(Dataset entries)

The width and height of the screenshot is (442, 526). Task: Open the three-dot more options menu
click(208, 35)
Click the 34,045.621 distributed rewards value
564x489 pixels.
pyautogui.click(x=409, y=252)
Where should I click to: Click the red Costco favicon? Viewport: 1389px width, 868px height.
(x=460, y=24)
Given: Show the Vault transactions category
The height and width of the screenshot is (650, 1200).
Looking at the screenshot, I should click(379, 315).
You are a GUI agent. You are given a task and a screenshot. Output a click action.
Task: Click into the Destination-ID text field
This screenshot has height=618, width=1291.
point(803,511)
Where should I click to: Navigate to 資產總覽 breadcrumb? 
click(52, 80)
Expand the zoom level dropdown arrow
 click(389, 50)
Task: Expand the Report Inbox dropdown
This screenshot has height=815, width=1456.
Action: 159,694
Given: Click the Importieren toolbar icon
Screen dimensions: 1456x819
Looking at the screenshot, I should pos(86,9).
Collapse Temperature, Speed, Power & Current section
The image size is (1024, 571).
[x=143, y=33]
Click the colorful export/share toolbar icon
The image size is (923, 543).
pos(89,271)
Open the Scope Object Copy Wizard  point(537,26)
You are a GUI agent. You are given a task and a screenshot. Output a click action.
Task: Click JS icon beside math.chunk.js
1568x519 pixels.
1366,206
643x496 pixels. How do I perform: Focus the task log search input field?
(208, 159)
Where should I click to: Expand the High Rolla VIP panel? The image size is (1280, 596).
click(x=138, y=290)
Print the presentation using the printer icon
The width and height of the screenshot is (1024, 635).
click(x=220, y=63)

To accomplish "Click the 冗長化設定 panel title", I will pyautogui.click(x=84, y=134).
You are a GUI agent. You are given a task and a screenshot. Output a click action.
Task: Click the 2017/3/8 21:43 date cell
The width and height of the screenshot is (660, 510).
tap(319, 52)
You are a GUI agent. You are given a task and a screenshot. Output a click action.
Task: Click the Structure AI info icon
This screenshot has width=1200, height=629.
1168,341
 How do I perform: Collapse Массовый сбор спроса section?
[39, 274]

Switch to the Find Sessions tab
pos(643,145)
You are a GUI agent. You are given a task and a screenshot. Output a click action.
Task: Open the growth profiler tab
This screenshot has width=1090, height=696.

= GIVEN REQUEST =
Write out every line of the records above word for word, with no changes.

= RESPONSE =
The width and height of the screenshot is (442, 526). Task: Open the three-dot more options menu
click(208, 35)
Click the 34,045.621 distributed rewards value
564x489 pixels.
pyautogui.click(x=409, y=252)
Where should I click to: Click the red Costco favicon? Viewport: 1389px width, 868px height.
(x=460, y=24)
Given: Show the Vault transactions category
The height and width of the screenshot is (650, 1200).
Looking at the screenshot, I should click(379, 315).
You are a GUI agent. You are given a task and a screenshot. Output a click action.
Task: Click into the Destination-ID text field
This screenshot has height=618, width=1291.
point(803,511)
Where should I click to: Navigate to 資產總覽 breadcrumb? 
click(52, 80)
Expand the zoom level dropdown arrow
 click(389, 50)
Task: Expand the Report Inbox dropdown
This screenshot has height=815, width=1456.
Action: 159,694
Given: Click the Importieren toolbar icon
Screen dimensions: 1456x819
Looking at the screenshot, I should pos(86,9).
Collapse Temperature, Speed, Power & Current section
The image size is (1024, 571).
[x=143, y=33]
Click the colorful export/share toolbar icon
The image size is (923, 543).
pos(89,271)
Open the Scope Object Copy Wizard  point(537,26)
You are a GUI agent. You are given a task and a screenshot. Output a click action.
Task: Click JS icon beside math.chunk.js
1568x519 pixels.
1366,206
643x496 pixels. How do I perform: Focus the task log search input field?
(208, 159)
Where should I click to: Expand the High Rolla VIP panel? The image size is (1280, 596).
click(x=138, y=290)
Print the presentation using the printer icon
The width and height of the screenshot is (1024, 635).
click(x=220, y=63)

To accomplish "Click the 冗長化設定 panel title", I will pyautogui.click(x=84, y=134).
You are a GUI agent. You are given a task and a screenshot. Output a click action.
Task: Click the 2017/3/8 21:43 date cell
The width and height of the screenshot is (660, 510).
tap(319, 52)
You are a GUI agent. You are given a task and a screenshot. Output a click action.
Task: Click the Structure AI info icon
This screenshot has width=1200, height=629.
1168,341
 How do I perform: Collapse Массовый сбор спроса section?
[39, 274]

Switch to the Find Sessions tab
pos(643,145)
You are a GUI agent. You are given a task and a screenshot. Output a click action.
Task: Open the growth profiler tab
This screenshot has width=1090, height=696.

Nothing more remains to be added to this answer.